On November 4, 2019, in Wainblat v. Comcast Cable Communications, LLC, et. al., No. 19-cv-10976, the District of Massachusetts ordered that a consumer privacy class action against Comcast must be arbitrated on an individual basis because the claims are subject to a valid and enforceable arbitration provision. Against a backdrop of rapidly expanding consumer class action litigation, especially based on consumer privacy laws with statutory damages, the case is an important reminder that arbitration provisions in customer agreements offer robust and critical protections for businesses.

Wainblat’s Consumer Privacy Class Action Claims against Comcast

In a class action complaint filed on April 25, 2019, plaintiff Wainblat asserted claims on behalf of all Massachusetts Comcast subscribers under the Cable Privacy Act, 47 U.S.C. § 55l(a)(l), and the Massachusetts consumer protection statute, M.G.L. c. 93A § 9 (“Chapter 93A”). The plaintiff alleged that Comcast “systematically violates cable television subscribers’ federal statutory privacy rights and Massachusetts’ consumer protection laws, by gathering, maintaining, and using consumers’ private video viewing data without consent.” Specifically, the complaint claimed that, in addition to “subscribers’ viewing histories,” the personal information that Comcast “collects and uses to target ads includes customers’ incomes, ethnicities, education level, the cars they drive, the products they buy, and where they live.” Because Comcast allegedly did not obtain consent from each subscriber before collecting personal information and provided subscribers with inadequate disclosures, the plaintiff argued that these practices violated the Cable Privacy Act and Chapter 93A.

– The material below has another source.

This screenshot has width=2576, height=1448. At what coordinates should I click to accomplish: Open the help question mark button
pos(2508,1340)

The complaint sought an award of attorney’s fees and statutory damages for each class member totaling $25 under Chapter 93A plus $100 a day for each day of violation under the Cable Privacy Act. With “at least tens of thousands of subscribers in Massachusetts,” Comcast faced considerable potential damages.

Comcast Moves to Compel Arbitration, the Plaintiff Challenges the Arbitration Provision as Illusory, and the Court Holds that the Agreement to Arbitrate is Enforceable

In response to the complaint, in a motion to compel individual arbitration and stay the class action litigation, Comcast argued that the plaintiff and all other subscribers were required to arbitrate their claims on an individual basis under the Comcast subscriber agreement. That agreement contains an arbitration provision with a class action waiver, requiring all claims related to Comcast to be resolved through individual arbitration proceedings. In return, the plaintiff argued that the arbitration provision was unenforceable because Comcast was empowered to modify the subscriber agreement, rendering its obligations under the agreement illusory.

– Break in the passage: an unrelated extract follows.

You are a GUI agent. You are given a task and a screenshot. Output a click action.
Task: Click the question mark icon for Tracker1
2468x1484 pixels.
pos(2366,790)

The court agreed with Comcast, explaining that, although “[a] unilateral right to modify an arbitration provision can render it unenforceable,” the subscriber agreement “does not give Comcast unfettered ability to modify the Arbitration Provision” but provided customers with the right to reject changes during a 30-day notice period. In reaching this conclusion, the court distinguished the facts of this case from National Federation of the Blind v. The Container Store, Inc., 904 F.3d 70 (1st Cir. 2018), in which the First Circuit (applying Texas law) held an arbitration agreement was illusory, and thus unenforceable, because it permitted the company “to change the terms of the agreement to avoid arbitration,” both unilaterally and retroactively. Here, the 30-day opt-out that Comcast provided to its subscribers saved its arbitration provision.

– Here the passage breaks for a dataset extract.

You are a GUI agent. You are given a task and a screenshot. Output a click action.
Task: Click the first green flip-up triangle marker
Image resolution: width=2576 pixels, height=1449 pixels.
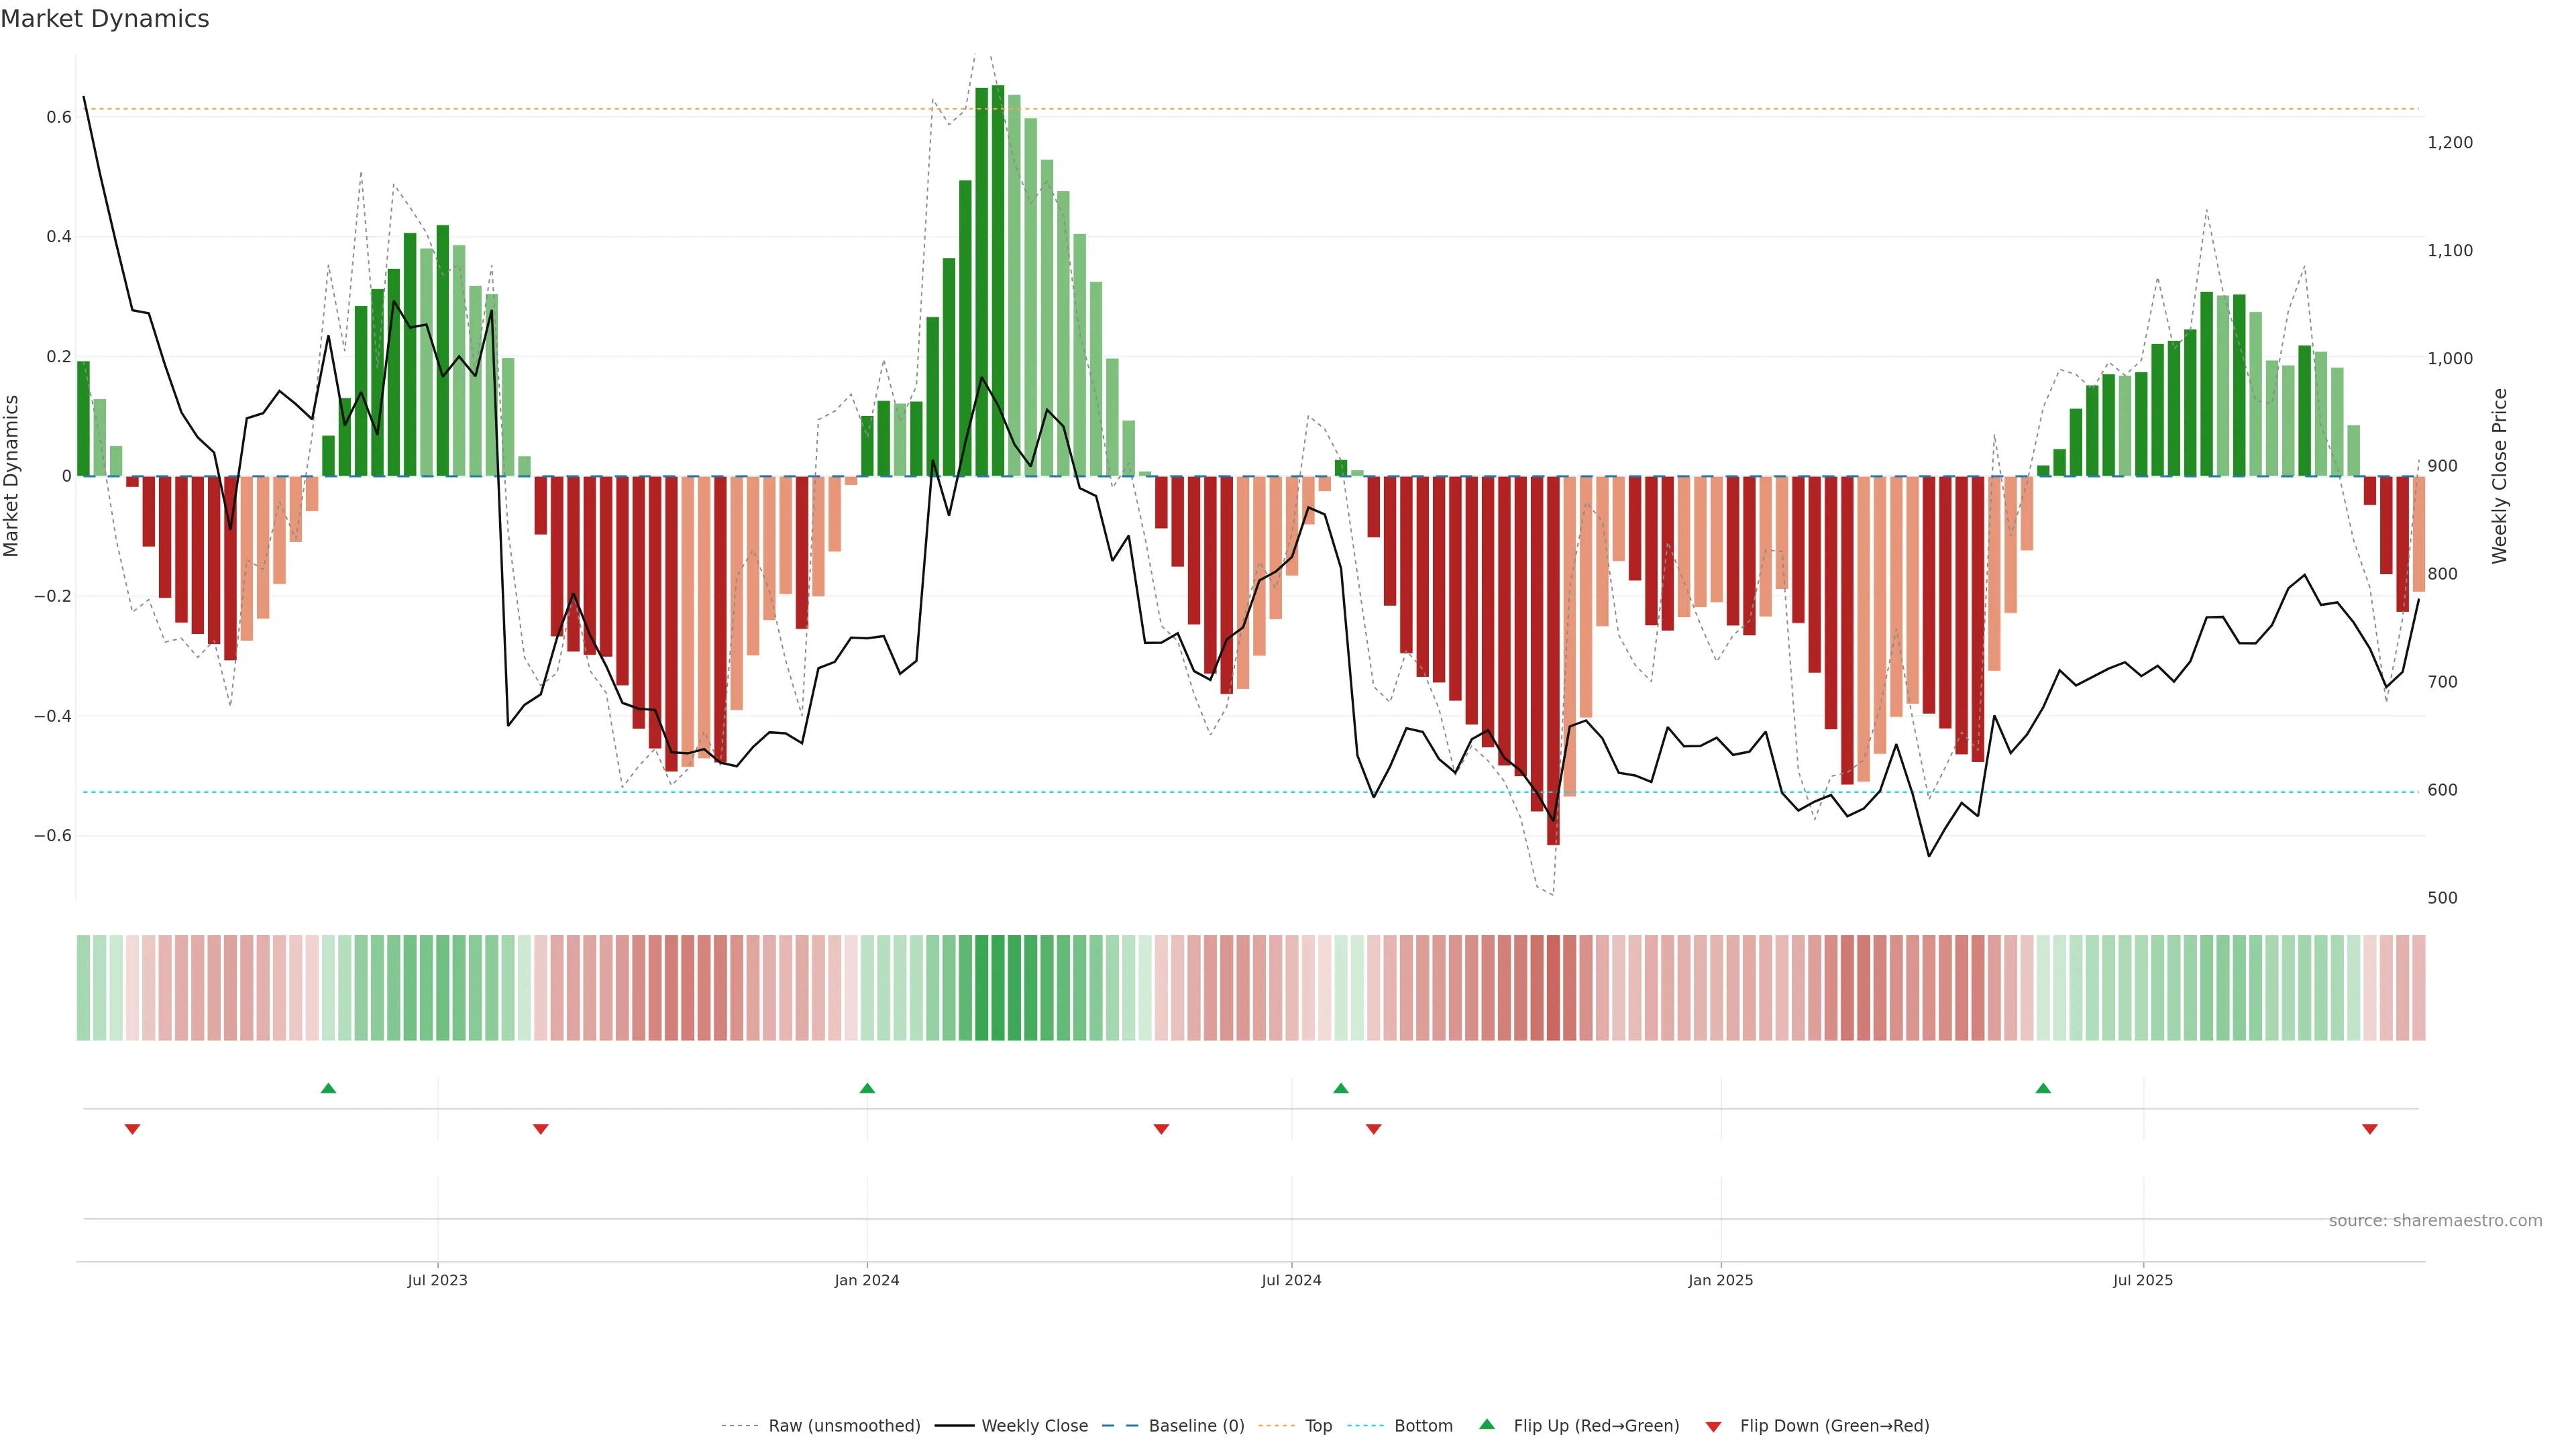[328, 1088]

The court’s analysis also relied extensively on the Supreme Court’s decisions in American Express Co. v. Italian Colors Restaurants, 570 U.S. 228 (2013) and AT&T Mobility LLC v. Concepcion, 563 U.S. 333 (2011). These decisions, which represented major victories for the enforcement of arbitration provisions, explained that the Federal Arbitration Act, 9 U.S.C. § 1 et seq., preempts any state law that “stands as an obstacle” to arbitration and directed federal courts to “rigorously enforce arbitration agreements according to their terms,” consistent with a “liberal federal policy favoring arbitration.” Concepcion, 563 U.S. at 339.

The Comcast Decision Highlights the Importance of Arbitration Agreements and Class Action Waivers

The Comcast decision serves as an important reminder that, amid the growing risk of class action litigation based on consumer data privacy, arbitration provisions with class action waivers provide important protection against the threat of enormous and punitive statutory damages. The Comcast and Container Store decisions also offer a compelling note of caution for the drafters of arbitration provisions that they should take care to ensure that the company’s right to change the customer agreement is not so unilateral as to render the agreement illusory, removing the very protections it is intended to secure. Both recent decisions highlight the need for businesses to regularly assess their customer agreements and seek informed counsel on recent developments in consumer class action and arbitration law.